So, we exploited the way InnoDB stores records physically in primary key order and made the article ID the first part of the primary key. Now one page contains many revisions of the same article and displaying any number of revisions is painless.
None of this matters at low load. Once things get tough, though, I end up thinking about cache hit rates and disk seeks. That Wikipedia case changed lots of disk seeks with terrible cache hit rate to few seeks and excellent hit rate.
Ignoring RAM-only engines for the moment, PostgreSQL and other databases can't avoid such concerns because they also need to put data on a disk, read it and manage a cache efficiently.

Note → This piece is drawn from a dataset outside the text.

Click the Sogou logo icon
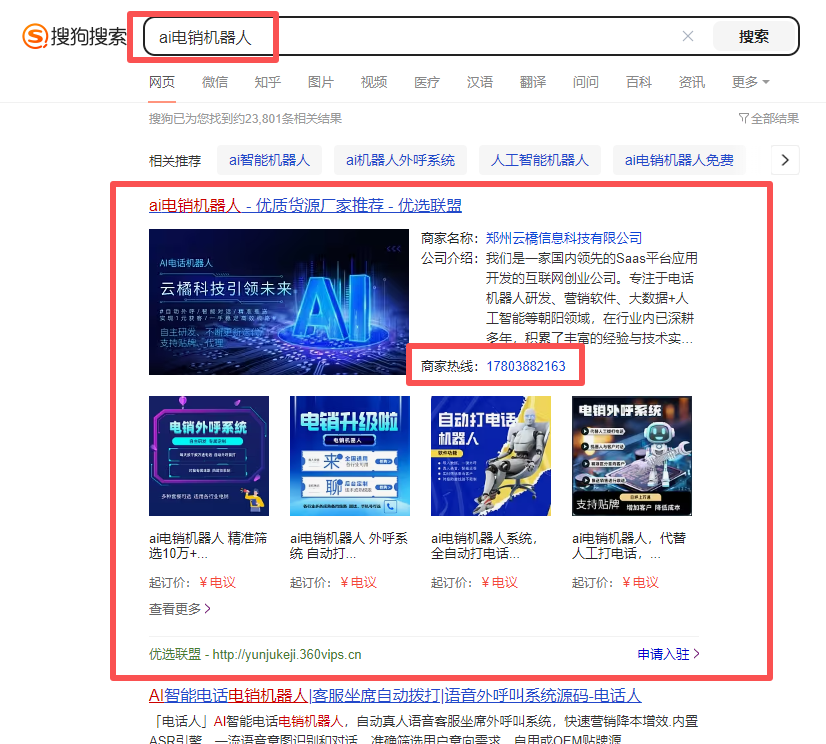The height and width of the screenshot is (744, 826). tap(36, 37)
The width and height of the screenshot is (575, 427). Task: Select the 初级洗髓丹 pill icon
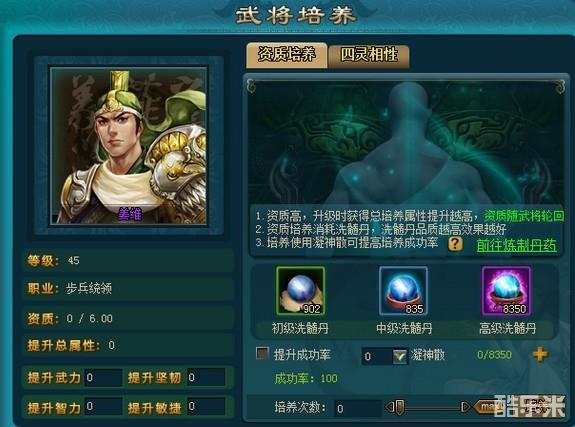[x=301, y=291]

Here's where the different MySQL engines also become interesting, because if you can't get a suitable architecture with one, there's a fair chance that another engine exists or can be developed to do what you need to get really efficient.
I see your point about atomicity but why do the engines in MySQL which don't offer ACID guarantees matter? Just don't pick one of those if you need that capability.

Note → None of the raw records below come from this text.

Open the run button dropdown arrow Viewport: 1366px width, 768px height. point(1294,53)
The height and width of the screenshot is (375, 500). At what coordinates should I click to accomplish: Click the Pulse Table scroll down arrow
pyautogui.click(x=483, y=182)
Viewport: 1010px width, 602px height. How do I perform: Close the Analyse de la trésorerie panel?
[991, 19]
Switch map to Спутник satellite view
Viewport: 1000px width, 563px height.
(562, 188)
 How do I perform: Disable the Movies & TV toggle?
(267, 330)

InnoDB isn't necessarily slower. It depends on the application. For LiveJournal they found it faster when they switched from MyISAM to InnoDB, for their mostly write load. It has the advantage of controlling both index and data record caching and it seems to do that significantly better than the operating system, so if it can stay ahead on transaction fsyncs it can come out ahead.
Benchmarks say that MyISAM is faster for parts benchmark load if transactions aren't needed, particularly for truly random read only access, but I'm not so sure in the real world, where you're able to design based on knowing the properties of the engines and can exploit them instead of having fixed schemas.
You probably know this anyway, but just for anyone who doesn't, bceause I really don't like telling people that they have no way to recover their data:
If your power goes out (as it will for everyone, if only due to emergency power off switch activation in a data center) then I hope you have a replication slave in a location on a completely different power supply, like a different state or country, because power outages have spanned many states and most of countries. One day, the filesystem or database or whole computer isn't going to survive the outage (or fire or flood or whatever) without corruption and copying from a slave beats backup restore and binary log replay.
For load and transactions, I'm pretty comfortable with it. Could probably find a suitable architecture for most real-world cases. Not all.
That's not all there is to reliability, though - the other part is harder: protecting the data from application developers screwing up or deliberately attacking the system. MySQL is definitely not yet suitable for cases where inside developers will be attacking, unless there's a trusted middleware layer or other protection present. The old data validation criticism of MySQL is just one tiny part of this particular problem.
At Wikipedia we're still concentrating on using the donations to try to keep up with the growth and that's enough strain on resources already. Not likely to get much more reliable until growth slows down and donations have a chance to catch up and start paying for reliability more than sheer capacity. Can't stop trying to grow the capacity because that would cause timeout failures in page loadings and worse apparent reliability.
The best remedy for now is donations when money is asked for. It probably won't dramatically improve reliability this year but it might let us keep up. Might help reliability more next year. Depends on how donations to pay for the capacity for this years growth go and on how long the growth continues and at what rate.
It's an interesting challenge to do what Wikipedia is doing on donations.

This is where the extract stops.